**EXERCISE OBJECTIVE**
Every line from the first record below down to the line that includes "You are a GUI" must be reproduced exactly; the pictures are not.

**DATA UNDER STUDY**
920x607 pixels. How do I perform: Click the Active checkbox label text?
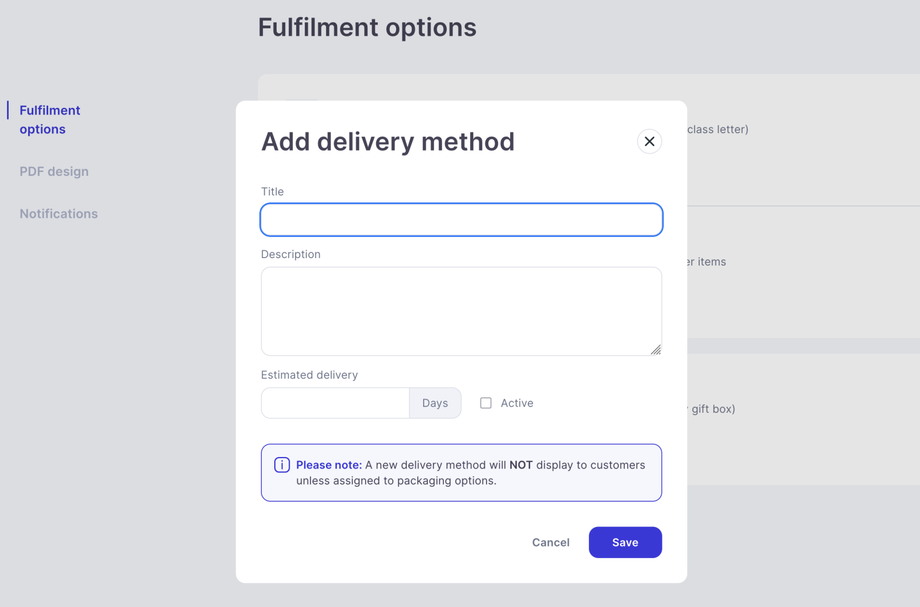click(x=517, y=403)

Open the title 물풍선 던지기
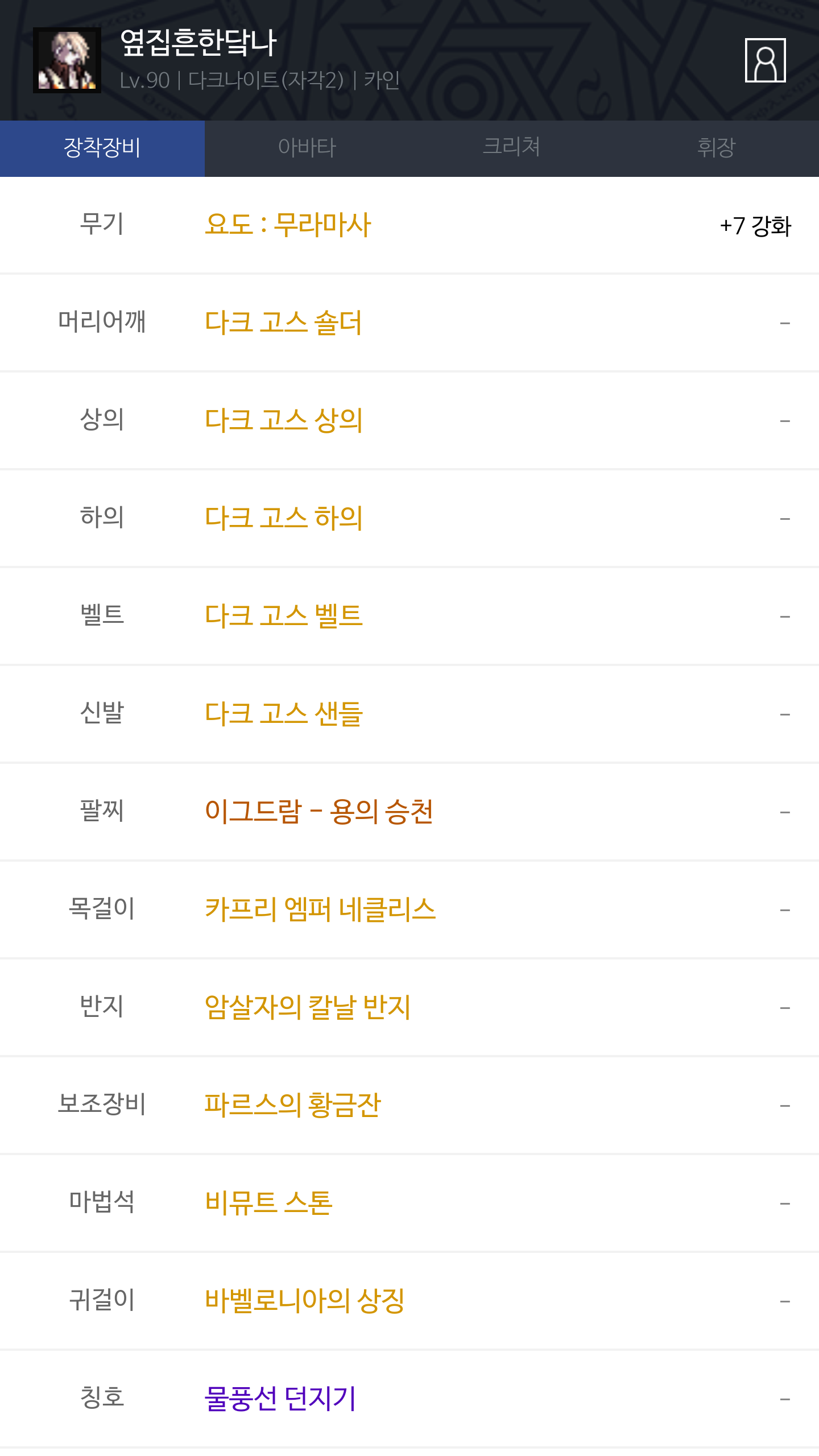click(x=280, y=1399)
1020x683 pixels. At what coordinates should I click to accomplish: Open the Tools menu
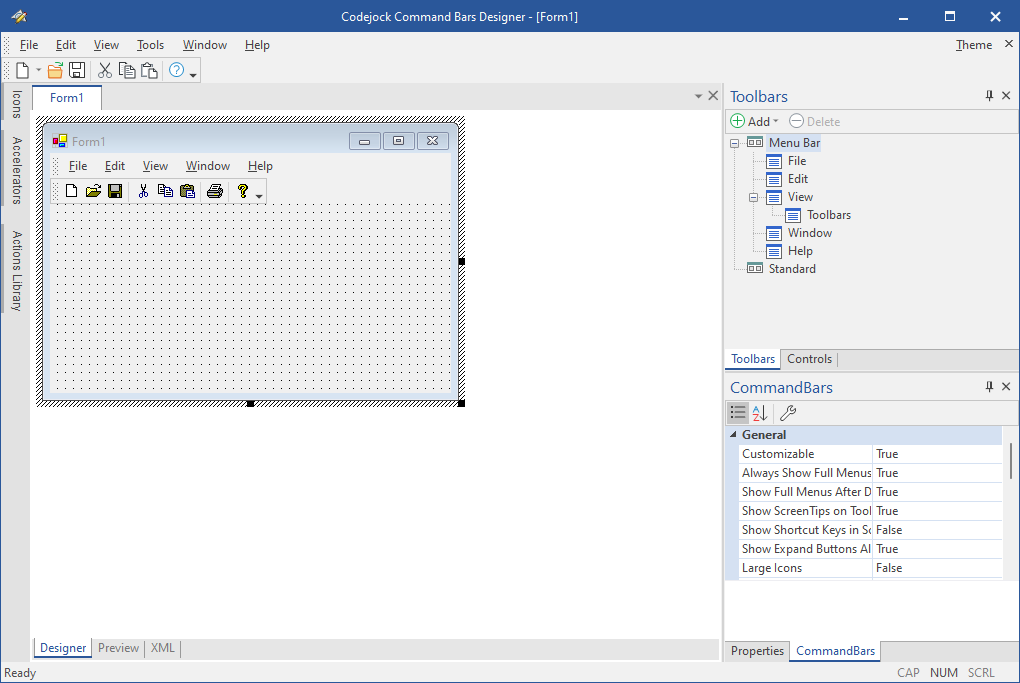(x=150, y=45)
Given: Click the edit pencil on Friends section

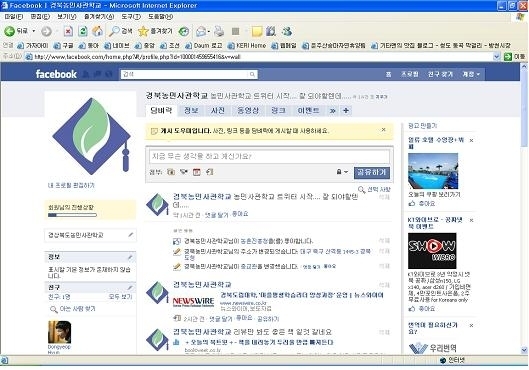Looking at the screenshot, I should tap(130, 287).
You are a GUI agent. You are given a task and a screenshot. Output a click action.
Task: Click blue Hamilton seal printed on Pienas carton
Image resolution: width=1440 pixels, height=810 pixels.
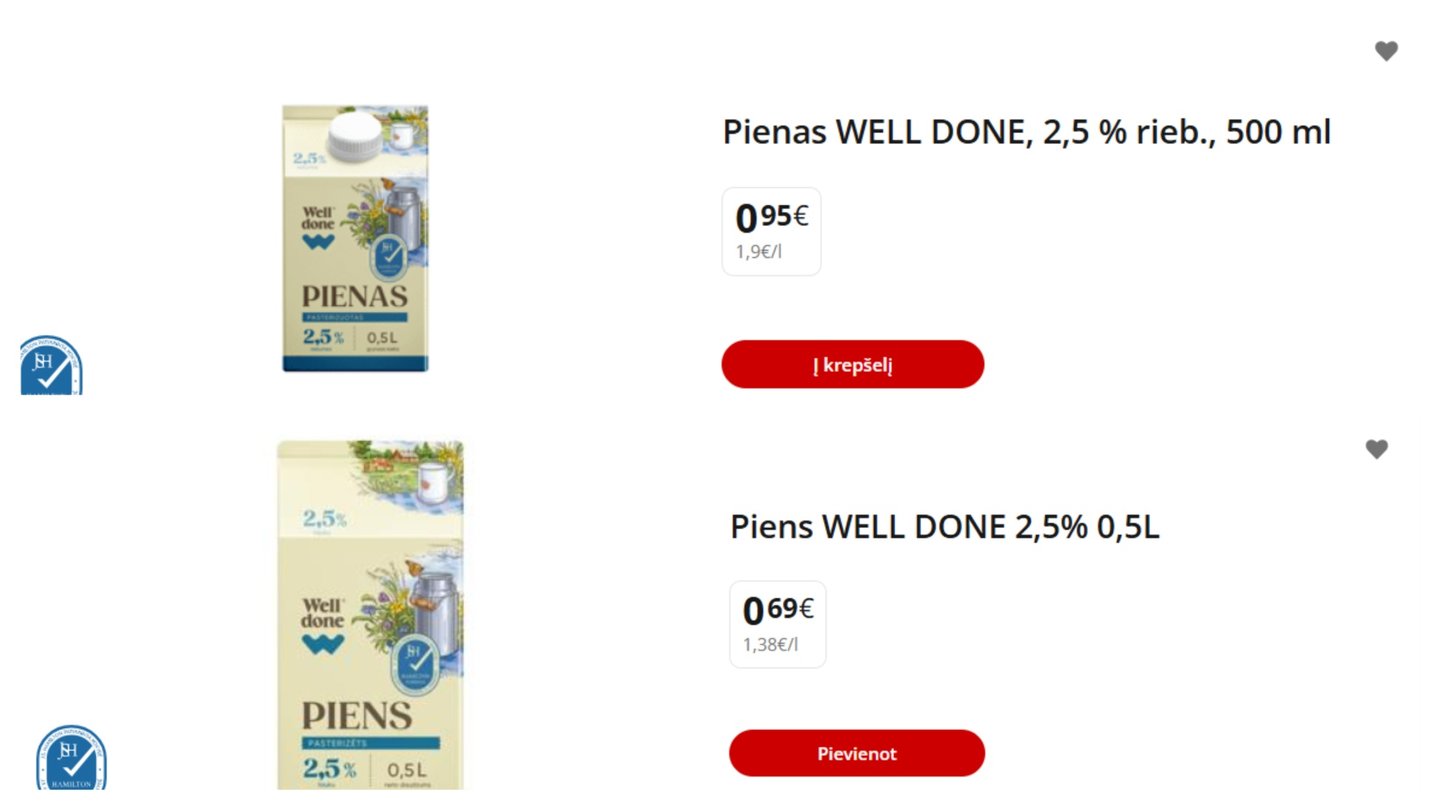pyautogui.click(x=390, y=261)

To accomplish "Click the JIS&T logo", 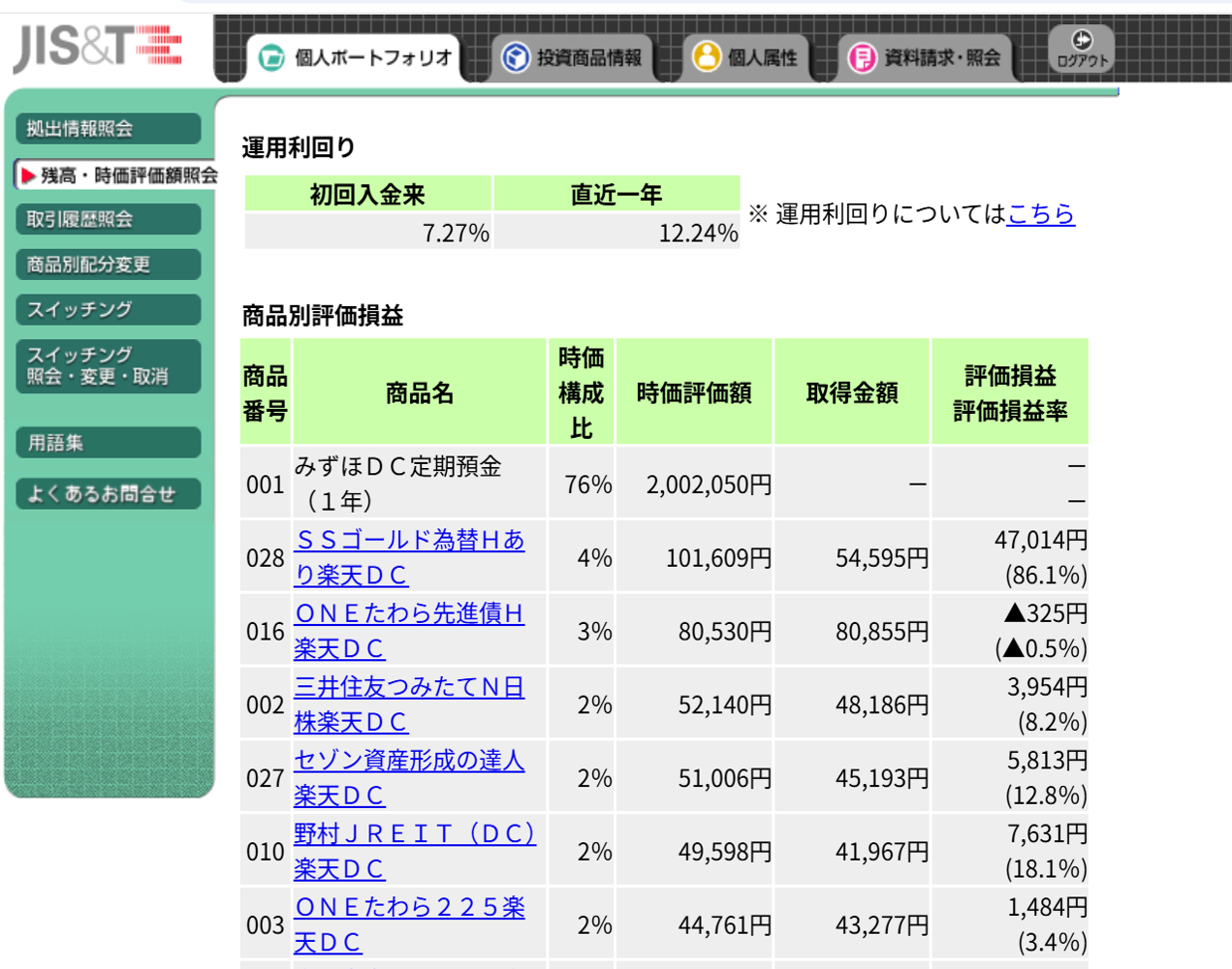I will click(97, 47).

**RESULT FOR THIS TASK**
920x607 pixels. How do I perform: Click the Active checkbox label text?
click(x=517, y=403)

Open the title 물풍선 던지기
click(x=280, y=1399)
1020x683 pixels. At what coordinates should I click to accomplish: Open the Tools menu
(x=150, y=45)
Given: Click the edit pencil on Friends section

Looking at the screenshot, I should tap(130, 287).
You are a GUI agent. You are given a task and a screenshot. Output a click action.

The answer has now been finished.